A recent Brazilian study on QoL in patients with albinism described alterations in QoL from the physical point of view in a group of patients with albinism [35]. Skin lesions and a decrease in visual acuity were shown to impact QoL. Problems in personal, family and work relationships were often mentioned. Nevertheless, these complaints did not lead to alterations in the analysis of the social domain compared with the results of the control group. The questionnaire used in this study may not have been sensitive enough to detect alterations in QoL, given that it a generic questionnaire. Additionally, the group assessed in the study was heterogeneous and small-sized. According to the authors, more homogeneous groups are required to reveal the medical and social needs of patients with albinism [35].

Using the BoA questionnaire will facilitate the performance of the studies required to implement better health care for patients with albinism. Psychosocial aspects can be considered in addition to solar protection and skin lesion management. Family, genetic and professional guidance can be provided, such as participation in night labor activities, in addition to information promotion and demystification of the disease.

Our study exhibits several limitations. A first limitation of this research is related to the non-random patient selection, owing to the difficulty in recruiting patients in the context of a rare disease, although the number of patients recruited proves remarkable, resulting in an acceptance rate of rate 72%. Another limitation is that, owing to a lower self-perceived HRQL, the participants may have been more motivated to participate.
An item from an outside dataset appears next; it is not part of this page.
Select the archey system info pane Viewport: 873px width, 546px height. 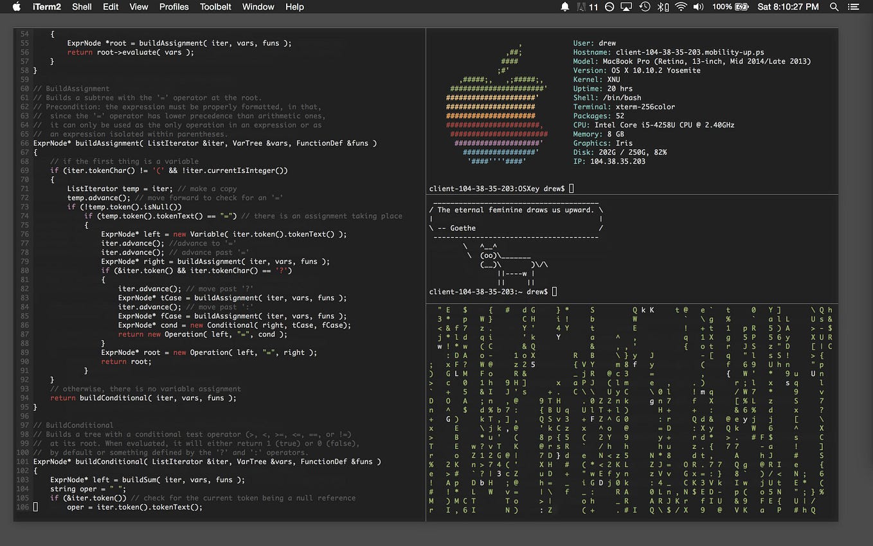pos(633,109)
This questionnaire will be administered every 6 months to the patients included in the national RADICO-Fard cohort study. The objective is to obtain a 5-year follow up of patients with albinism treated by the national centers of reference and competence throughout the country. The main goal of this study, organized in France by INSERM and directed by the French network of rare skin disorders (FIMARAD), is to evaluate the individual burden of rare skin diseases, including albinism.

Conclusion

In conclusion, the individual burden of patients with albinism must be recognized by physicians and carefully evaluated. The BoA questionnaire is, to the best of our knowledge, the first specific questionnaire dedicated to albino patients. Such questionnaire is highly needed and will help facilitate the implementation of better health care for these patients, taking into account the psychosocial aspects of disease-related disability, including psychological, physical, social, and economic factors.